**What you should do:**
Could you repeat the items below, switching every "Image resolution" to "Screenshot resolution" and leaving everything else unchanged?

**Stored records:**

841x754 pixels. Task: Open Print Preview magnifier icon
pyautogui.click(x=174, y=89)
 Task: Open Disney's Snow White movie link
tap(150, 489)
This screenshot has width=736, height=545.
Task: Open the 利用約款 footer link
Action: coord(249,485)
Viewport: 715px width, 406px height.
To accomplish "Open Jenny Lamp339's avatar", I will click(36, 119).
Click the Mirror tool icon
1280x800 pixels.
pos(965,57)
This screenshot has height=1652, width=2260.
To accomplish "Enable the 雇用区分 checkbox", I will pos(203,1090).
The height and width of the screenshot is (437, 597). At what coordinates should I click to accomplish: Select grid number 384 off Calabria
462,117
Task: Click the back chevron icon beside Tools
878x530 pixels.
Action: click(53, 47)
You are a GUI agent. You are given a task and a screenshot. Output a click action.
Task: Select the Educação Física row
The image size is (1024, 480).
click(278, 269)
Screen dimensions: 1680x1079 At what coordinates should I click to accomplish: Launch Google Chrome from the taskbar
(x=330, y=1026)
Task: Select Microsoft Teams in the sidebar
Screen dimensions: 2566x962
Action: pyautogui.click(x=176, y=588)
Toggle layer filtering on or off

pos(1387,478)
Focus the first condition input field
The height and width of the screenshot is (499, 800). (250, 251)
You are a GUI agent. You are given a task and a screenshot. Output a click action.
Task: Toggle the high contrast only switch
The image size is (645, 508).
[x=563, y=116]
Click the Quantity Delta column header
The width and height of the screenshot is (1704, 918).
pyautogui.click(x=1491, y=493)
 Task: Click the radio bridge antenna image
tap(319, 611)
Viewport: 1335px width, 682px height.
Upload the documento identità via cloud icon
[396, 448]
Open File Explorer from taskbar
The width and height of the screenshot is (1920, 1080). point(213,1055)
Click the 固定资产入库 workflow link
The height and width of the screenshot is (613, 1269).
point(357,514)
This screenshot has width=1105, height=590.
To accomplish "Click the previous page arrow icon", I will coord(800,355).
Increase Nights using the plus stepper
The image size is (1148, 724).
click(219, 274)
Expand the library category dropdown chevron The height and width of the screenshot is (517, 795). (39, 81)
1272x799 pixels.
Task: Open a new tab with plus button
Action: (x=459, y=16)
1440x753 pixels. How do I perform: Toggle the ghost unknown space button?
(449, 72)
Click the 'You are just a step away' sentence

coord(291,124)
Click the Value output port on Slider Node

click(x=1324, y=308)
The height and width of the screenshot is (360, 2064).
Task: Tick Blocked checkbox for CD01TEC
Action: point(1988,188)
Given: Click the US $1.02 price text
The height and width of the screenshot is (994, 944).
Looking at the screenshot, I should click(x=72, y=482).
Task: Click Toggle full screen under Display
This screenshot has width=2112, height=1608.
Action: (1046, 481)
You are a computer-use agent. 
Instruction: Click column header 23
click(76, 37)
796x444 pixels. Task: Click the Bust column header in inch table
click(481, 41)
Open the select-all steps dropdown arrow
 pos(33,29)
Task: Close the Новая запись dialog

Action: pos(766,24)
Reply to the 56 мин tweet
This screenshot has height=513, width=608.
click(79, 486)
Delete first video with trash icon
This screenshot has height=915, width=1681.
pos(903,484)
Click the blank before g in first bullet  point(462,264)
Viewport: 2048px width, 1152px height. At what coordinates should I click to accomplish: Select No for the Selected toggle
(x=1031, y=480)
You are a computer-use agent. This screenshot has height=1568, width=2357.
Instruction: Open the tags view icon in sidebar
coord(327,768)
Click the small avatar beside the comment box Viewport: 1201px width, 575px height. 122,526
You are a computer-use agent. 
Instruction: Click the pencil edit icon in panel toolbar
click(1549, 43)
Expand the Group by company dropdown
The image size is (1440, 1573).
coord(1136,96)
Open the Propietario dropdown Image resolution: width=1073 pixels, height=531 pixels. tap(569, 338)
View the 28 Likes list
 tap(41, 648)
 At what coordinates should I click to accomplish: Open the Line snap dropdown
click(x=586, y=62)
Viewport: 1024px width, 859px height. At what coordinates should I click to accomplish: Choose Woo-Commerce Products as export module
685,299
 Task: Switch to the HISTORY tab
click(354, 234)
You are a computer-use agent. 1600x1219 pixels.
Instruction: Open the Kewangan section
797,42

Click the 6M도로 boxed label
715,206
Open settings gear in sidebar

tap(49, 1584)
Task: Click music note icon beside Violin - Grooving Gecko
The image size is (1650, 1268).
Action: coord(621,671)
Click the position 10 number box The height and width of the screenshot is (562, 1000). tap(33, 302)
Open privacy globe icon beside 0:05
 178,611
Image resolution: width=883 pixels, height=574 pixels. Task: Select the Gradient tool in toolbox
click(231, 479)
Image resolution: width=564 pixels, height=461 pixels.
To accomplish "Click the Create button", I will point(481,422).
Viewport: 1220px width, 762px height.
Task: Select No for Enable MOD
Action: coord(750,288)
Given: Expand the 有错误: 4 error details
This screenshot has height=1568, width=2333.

**Correct result:**
841x754 pixels. Task: Open Print Preview magnifier icon
pyautogui.click(x=174, y=89)
 Task: Open Disney's Snow White movie link
tap(150, 489)
This screenshot has width=736, height=545.
Task: Open the 利用約款 footer link
Action: coord(249,485)
Viewport: 715px width, 406px height.
To accomplish "Open Jenny Lamp339's avatar", I will click(36, 119).
Click the Mirror tool icon
1280x800 pixels.
pos(965,57)
This screenshot has height=1652, width=2260.
To accomplish "Enable the 雇用区分 checkbox", I will pos(203,1090).
The height and width of the screenshot is (437, 597). At what coordinates should I click to accomplish: Select grid number 384 off Calabria
462,117
Task: Click the back chevron icon beside Tools
878x530 pixels.
Action: click(53, 47)
You are a GUI agent. You are given a task and a screenshot. Output a click action.
Task: Select the Educação Física row
The image size is (1024, 480).
click(278, 269)
Screen dimensions: 1680x1079 At what coordinates should I click to accomplish: Launch Google Chrome from the taskbar
(x=330, y=1026)
Task: Select Microsoft Teams in the sidebar
Screen dimensions: 2566x962
Action: pyautogui.click(x=176, y=588)
Toggle layer filtering on or off

pos(1387,478)
Focus the first condition input field
The height and width of the screenshot is (499, 800). (250, 251)
You are a GUI agent. You are given a task and a screenshot. Output a click action.
Task: Toggle the high contrast only switch
The image size is (645, 508).
[x=563, y=116]
Click the Quantity Delta column header
The width and height of the screenshot is (1704, 918).
pyautogui.click(x=1491, y=493)
 Task: Click the radio bridge antenna image
tap(319, 611)
Viewport: 1335px width, 682px height.
Upload the documento identità via cloud icon
[396, 448]
Open File Explorer from taskbar
The width and height of the screenshot is (1920, 1080). point(213,1055)
Click the 固定资产入库 workflow link
The height and width of the screenshot is (613, 1269).
point(357,514)
This screenshot has width=1105, height=590.
To accomplish "Click the previous page arrow icon", I will coord(800,355).
Increase Nights using the plus stepper
The image size is (1148, 724).
click(219, 274)
Expand the library category dropdown chevron The height and width of the screenshot is (517, 795). (39, 81)
1272x799 pixels.
Task: Open a new tab with plus button
Action: (x=459, y=16)
1440x753 pixels. How do I perform: Toggle the ghost unknown space button?
(449, 72)
Click the 'You are just a step away' sentence

coord(291,124)
Click the Value output port on Slider Node

click(x=1324, y=308)
The height and width of the screenshot is (360, 2064).
Task: Tick Blocked checkbox for CD01TEC
Action: point(1988,188)
Given: Click the US $1.02 price text
The height and width of the screenshot is (994, 944).
Looking at the screenshot, I should click(x=72, y=482).
Task: Click Toggle full screen under Display
This screenshot has width=2112, height=1608.
Action: (1046, 481)
You are a computer-use agent. 
Instruction: Click column header 23
click(76, 37)
796x444 pixels. Task: Click the Bust column header in inch table
click(481, 41)
Open the select-all steps dropdown arrow
 pos(33,29)
Task: Close the Новая запись dialog

Action: pos(766,24)
Reply to the 56 мин tweet
This screenshot has height=513, width=608.
click(79, 486)
Delete first video with trash icon
This screenshot has height=915, width=1681.
pos(903,484)
Click the blank before g in first bullet  point(462,264)
Viewport: 2048px width, 1152px height. At what coordinates should I click to accomplish: Select No for the Selected toggle
(x=1031, y=480)
You are a computer-use agent. This screenshot has height=1568, width=2357.
Instruction: Open the tags view icon in sidebar
coord(327,768)
Click the small avatar beside the comment box Viewport: 1201px width, 575px height. 122,526
You are a computer-use agent. 
Instruction: Click the pencil edit icon in panel toolbar
click(1549, 43)
Expand the Group by company dropdown
The image size is (1440, 1573).
coord(1136,96)
Open the Propietario dropdown Screenshot resolution: width=1073 pixels, height=531 pixels. tap(569, 338)
View the 28 Likes list
 tap(41, 648)
 At what coordinates should I click to accomplish: Open the Line snap dropdown
click(x=586, y=62)
Viewport: 1024px width, 859px height. At what coordinates should I click to accomplish: Choose Woo-Commerce Products as export module
685,299
 Task: Switch to the HISTORY tab
click(354, 234)
You are a computer-use agent. 1600x1219 pixels.
Instruction: Open the Kewangan section
797,42

Click the 6M도로 boxed label
715,206
Open settings gear in sidebar

tap(49, 1584)
Task: Click music note icon beside Violin - Grooving Gecko
The image size is (1650, 1268).
Action: coord(621,671)
Click the position 10 number box The height and width of the screenshot is (562, 1000). tap(33, 302)
Open privacy globe icon beside 0:05
 178,611
Screenshot resolution: width=883 pixels, height=574 pixels. Task: Select the Gradient tool in toolbox
click(231, 479)
Screenshot resolution: width=564 pixels, height=461 pixels.
To accomplish "Click the Create button", I will point(481,422).
Viewport: 1220px width, 762px height.
Task: Select No for Enable MOD
Action: coord(750,288)
Given: Expand the 有错误: 4 error details
This screenshot has height=1568, width=2333.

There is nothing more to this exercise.